____ Extrait à lire
Saints Gervais et Protais, Martyrs

Gervais et Protais étaient fils de Vital et de Valérie ; leur père et leur mère souffrirent le martyre pour la foi de Jésus-Christ, l’un à Ravenne et l’autre à Milan. Eux-mêmes, ayant distribué leur patrimoine aux pauvres et affranchi leurs esclaves, s’attirèrent de ce chef une haine sans mesure de la part des prêtres païens. Ceux-ci donc cherchèrent une occasion de perdre les pieux frères, et crurent la trouver dans les préparatifs de guerre faits par le comte Astasius. Ils ont appris des dieux, insinuent-ils à Astasius, qu’il ne sera vainqueur qu’à la condition de forcer Gervais et Protais à renier le Christ et à sacrifier aux dieux. Les deux frères ne témoignant qu’horreur pour une telle proposition, Astasius fait battre Gervais jusqu’à ce qu’il expire sous les coups : Protais est battu de verges, puis frappé de la hache. Philippe, serviteur du Christ, enleva leurs corps à la dérobée et les ensevelit dans sa maison. Dans la suite, saint Ambroise les ayant découverts le 19 juin 386  par une inspiration de Dieu, prit soin de les placer dans un lieu sacré et illustre. Ils souffrirent à Milan, le treize des calendes de juillet. En 1864, leurs reliques furent découvertes de nouveau sous le maître-autel de l’ancienne basilique de Milan ; elles étaient renfermées dans un sarcophage de porphyre.

Martyrologe

A Florence sainte Julienne Falconieri vierge fondatrice de l’Ordre des religieuses Servites de bienheureuse Vierge Marie. Elle a été mise au nombre des saintes vierges par le souverain pontife Clément XII.
________
Tâche. Mettez en anglais cette phrase du texte sur Gervais et Protais : « Philippe, serviteur du Christ, enleva leurs corps à la dérobée et les ensevelit dans sa maison. » Les données ci-dessous viennent d'une autre source.
____ Extrait des données
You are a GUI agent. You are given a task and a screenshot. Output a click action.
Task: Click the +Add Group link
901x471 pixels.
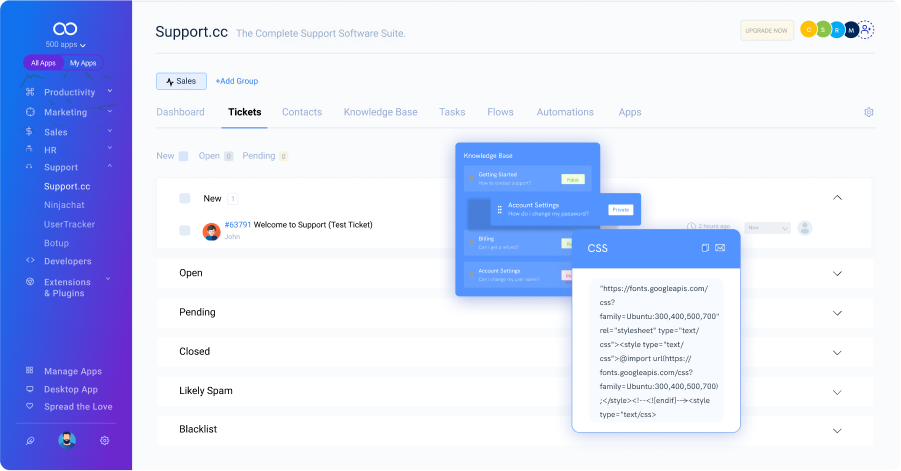tap(237, 81)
________
Résultat. Philip, a servant of Christ, secretly carried off their bodies and buried them in his house.